"Lübnan’daki siber saldırıyı psikolojik savaş malzemesi olarak kullanacaklar"

Lübnan’daki siber saldırıyı değerlendiren Ahmet Varol, Siyonist çete ve destekçilerinin bunu psikolojik savaş malzemesi olarak kullanacaklarını söylüyor.

Ahmet Varol’un Yeni Akit’te yayımlanan yazısı (19 Eylül 2024) şöyle:


Siyonistlerin Lübnan’a siber saldırısı

Lübnan’da özellikle Hizbullah mensuplarına yönelik olarak 17 Eylül Salı günü siyonist işgal istihbaratı tarafından planlandığı düşünülen siber saldırı yeni bir savaş tekniği olarak, elektronik cihazların kullanılması konusunda zihinlerde önemli soru işaretleri oluşmasına neden oldu. İşgalciler başta resmi ağızdan sorumluluğu üstlenme anlamına gelecek açıklama yapmaktan çekindilerse de, böyle bir saldırının özellikle işgal istihbaratının tehdit politikasında işe yarayacağını bildiklerinden hizmetlerindeki medya vasıtasıyla arka planda kendilerinin yer aldığını ifşa eden yorum ve haberleri piyasaya sürmekten çekinmediler.

Böyle bir saldırının, teknolojik açıdan önemli olduğu muhtelif yorumlarda dile getirildi. Bizim gördüğümüz kadarıyla işgalci siyonist rejimin istihbarat teşkilatları 7 Ekim 2023’te gerçekleştirilen Aksa Tufanı operasyonu karşısında yaşadıkları büyük yenilgi, zaaf ve prestij kaybını bir bakıma bu olaydan 347 gün sonra Lübnan’a yönelik siber saldırılarıyla telafi etmeye çalışmışlardır.

Bunu nasıl başarabildikleri konusunda şimdilik farklı tahminlerde bulunuluyor. Hangisinin kesin bilgi verdiğini söylemek şimdilik mümkün olmasa da en tutarlısının, cihazların içine önceden patlayıcı yerleştirildiği tahmini olduğunu söyleyebiliriz. Böyle bir şey ise üretici firmayla işgalci siyonistler arasında işbirliğine delalet eder. Kullanılan cihazların marka lisansına sahip olan Tayvan merkezli Gold Apollo isimli firmanın cihazları kendilerinin üretmedikleri, BAC isimli bir firmanın ürettiği, kendilerinin bu firmaya sadece lisans yetkisi verdikleri ve üretim işlemini takip etmedikleri yönünde açıklama yapma ihtiyacı duymasının da bu yüzden olduğunu sanıyoruz.

Sağlanan Malzeme:
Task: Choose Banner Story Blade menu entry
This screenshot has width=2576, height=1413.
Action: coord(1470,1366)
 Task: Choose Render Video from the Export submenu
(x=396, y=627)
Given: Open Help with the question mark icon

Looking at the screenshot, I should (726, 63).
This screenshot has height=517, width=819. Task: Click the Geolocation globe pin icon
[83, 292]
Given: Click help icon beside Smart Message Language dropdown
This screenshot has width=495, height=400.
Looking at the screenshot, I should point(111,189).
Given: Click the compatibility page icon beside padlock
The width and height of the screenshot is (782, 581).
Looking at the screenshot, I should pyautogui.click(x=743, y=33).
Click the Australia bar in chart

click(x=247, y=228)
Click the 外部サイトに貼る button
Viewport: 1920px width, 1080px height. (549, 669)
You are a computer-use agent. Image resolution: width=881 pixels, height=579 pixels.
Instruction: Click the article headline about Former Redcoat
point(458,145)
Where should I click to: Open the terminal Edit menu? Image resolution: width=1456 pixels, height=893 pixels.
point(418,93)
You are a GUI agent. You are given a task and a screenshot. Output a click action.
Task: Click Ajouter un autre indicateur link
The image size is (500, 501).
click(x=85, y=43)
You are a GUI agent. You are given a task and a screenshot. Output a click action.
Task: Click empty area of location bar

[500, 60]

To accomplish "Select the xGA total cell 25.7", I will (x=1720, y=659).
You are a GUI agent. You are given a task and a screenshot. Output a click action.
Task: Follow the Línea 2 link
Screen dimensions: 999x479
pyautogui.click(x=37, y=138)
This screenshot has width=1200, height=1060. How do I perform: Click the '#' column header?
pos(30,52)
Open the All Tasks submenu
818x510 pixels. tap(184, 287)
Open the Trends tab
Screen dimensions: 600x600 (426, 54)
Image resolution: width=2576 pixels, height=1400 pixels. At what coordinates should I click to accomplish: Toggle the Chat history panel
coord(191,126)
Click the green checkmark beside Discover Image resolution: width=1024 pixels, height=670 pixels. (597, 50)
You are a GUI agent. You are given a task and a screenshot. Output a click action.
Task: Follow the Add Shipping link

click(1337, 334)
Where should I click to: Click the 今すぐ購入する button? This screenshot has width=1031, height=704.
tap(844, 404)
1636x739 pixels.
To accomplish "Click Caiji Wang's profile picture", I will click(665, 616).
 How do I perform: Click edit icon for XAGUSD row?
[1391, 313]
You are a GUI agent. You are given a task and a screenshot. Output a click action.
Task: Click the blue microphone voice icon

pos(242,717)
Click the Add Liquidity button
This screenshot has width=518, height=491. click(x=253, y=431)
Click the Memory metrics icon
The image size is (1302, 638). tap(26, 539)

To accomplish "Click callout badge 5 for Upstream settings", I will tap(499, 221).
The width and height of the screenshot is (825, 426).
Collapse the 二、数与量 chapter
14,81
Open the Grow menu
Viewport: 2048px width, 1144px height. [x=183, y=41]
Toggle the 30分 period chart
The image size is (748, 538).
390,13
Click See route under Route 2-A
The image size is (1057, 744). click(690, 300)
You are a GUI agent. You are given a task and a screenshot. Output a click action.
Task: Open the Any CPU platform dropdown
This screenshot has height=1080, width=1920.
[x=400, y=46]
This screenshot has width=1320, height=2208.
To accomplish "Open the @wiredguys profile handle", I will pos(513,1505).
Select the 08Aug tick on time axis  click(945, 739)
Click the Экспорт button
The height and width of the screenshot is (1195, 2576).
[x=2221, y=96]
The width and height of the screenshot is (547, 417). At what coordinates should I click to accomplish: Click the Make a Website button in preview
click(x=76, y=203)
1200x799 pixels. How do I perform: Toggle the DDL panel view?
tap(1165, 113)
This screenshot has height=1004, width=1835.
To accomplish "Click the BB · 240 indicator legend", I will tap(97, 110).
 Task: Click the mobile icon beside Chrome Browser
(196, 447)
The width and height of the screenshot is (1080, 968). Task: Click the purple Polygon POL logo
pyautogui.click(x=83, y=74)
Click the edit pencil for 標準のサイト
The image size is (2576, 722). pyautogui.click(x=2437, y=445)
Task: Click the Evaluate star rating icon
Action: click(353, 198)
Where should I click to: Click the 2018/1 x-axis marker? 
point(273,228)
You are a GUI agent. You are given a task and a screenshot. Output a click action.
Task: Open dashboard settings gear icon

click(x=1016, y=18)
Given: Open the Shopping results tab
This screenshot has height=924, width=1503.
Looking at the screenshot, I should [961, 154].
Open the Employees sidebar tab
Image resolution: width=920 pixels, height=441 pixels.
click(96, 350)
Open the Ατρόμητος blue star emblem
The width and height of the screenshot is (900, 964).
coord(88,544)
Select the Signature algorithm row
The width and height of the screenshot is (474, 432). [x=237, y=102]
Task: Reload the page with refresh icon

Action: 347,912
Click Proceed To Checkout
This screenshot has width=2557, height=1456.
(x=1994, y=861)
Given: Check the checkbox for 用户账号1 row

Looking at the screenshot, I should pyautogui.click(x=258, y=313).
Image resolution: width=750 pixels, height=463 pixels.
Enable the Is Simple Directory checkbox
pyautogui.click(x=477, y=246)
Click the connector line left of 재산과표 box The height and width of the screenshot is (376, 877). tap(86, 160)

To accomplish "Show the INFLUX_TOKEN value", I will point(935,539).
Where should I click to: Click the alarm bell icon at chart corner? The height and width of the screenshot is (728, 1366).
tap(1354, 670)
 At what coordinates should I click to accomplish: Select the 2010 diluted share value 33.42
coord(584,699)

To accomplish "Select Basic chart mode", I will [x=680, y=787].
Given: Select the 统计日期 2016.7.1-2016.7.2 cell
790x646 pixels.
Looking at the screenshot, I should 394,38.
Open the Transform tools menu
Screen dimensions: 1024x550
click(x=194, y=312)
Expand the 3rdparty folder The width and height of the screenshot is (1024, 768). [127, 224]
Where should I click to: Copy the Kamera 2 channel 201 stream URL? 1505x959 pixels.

Yapılacak İş: Lübnan'a yönelik siber saldırıyı konu alan yazıyı son cümlesinden sonra sürdürünüz.

Görev Çıktısı:
Ancak BAC, asıl marka lisansına sahip firmanın sorumluluğu üzerinden atması için kullanılmış bir ara unsur da olabilir. İşbirliğinin işgalci siyonistlerle, asıl lisans sahibi firma arasında gerçekleşmiş, bu firmanın sorumluluğu üzerinden atmasına imkan sağlamak için böyle bir formül bulunmuş olması mümkündür.

Patlamaların can kaybına, ağır yaralanmalara, uzuv kayıplarına sebep olması da içlerine patlayıcı yerleştirilmiş olması ihtimalini destekliyor. Elektronik bir cihaza patlayıcı yerleştirildiğinde onu uzaktan sinyal göndererek patlatmak günümüz teknolojisiyle zor değildir. Ama uzaktan sinyal göndermek suretiyle bir cihazı aşırı derecede ısıtıp pilinin patlamasına sebep olmak o kadar kolay olmadığı gibi pil patlamasının ölüme ve uzuv kaybına neden olacak kadar büyük tahribata sebep olması ihtimali düşüktür.

Ayrıca patlatılan cihazların sadece Hizbullah mensuplarının kullandığı cihazlar olmadığı, işleri gereği bu cihazlardan yararlanan sivillerin kullandığı cihazların da hedef alınanlar arasında yer aldığı görülmüştür. Bu da siyonist işgalcilerin bu saldırıda da hedef gözetmediklerine, Hizbullah mensuplarının sıkça kullandığı belli bir cihaz türünü saldırı aracı olarak değerlendirdiklerine dolayısıyla Hizbullah mensuplarını hedef alma iddiasıyla sivil vatandaşların hayatlarını da riske atmaktan çekinmediklerine delalet etmektedir. Bunun yanı sıra saldırılar söz konusu cihazları üzerlerinde taşıyanların sivil vatandaşların arasında bulunmaları ihtimalinin yüksek olduğu zaman ve mekanlarda gerçekleştirilmiştir.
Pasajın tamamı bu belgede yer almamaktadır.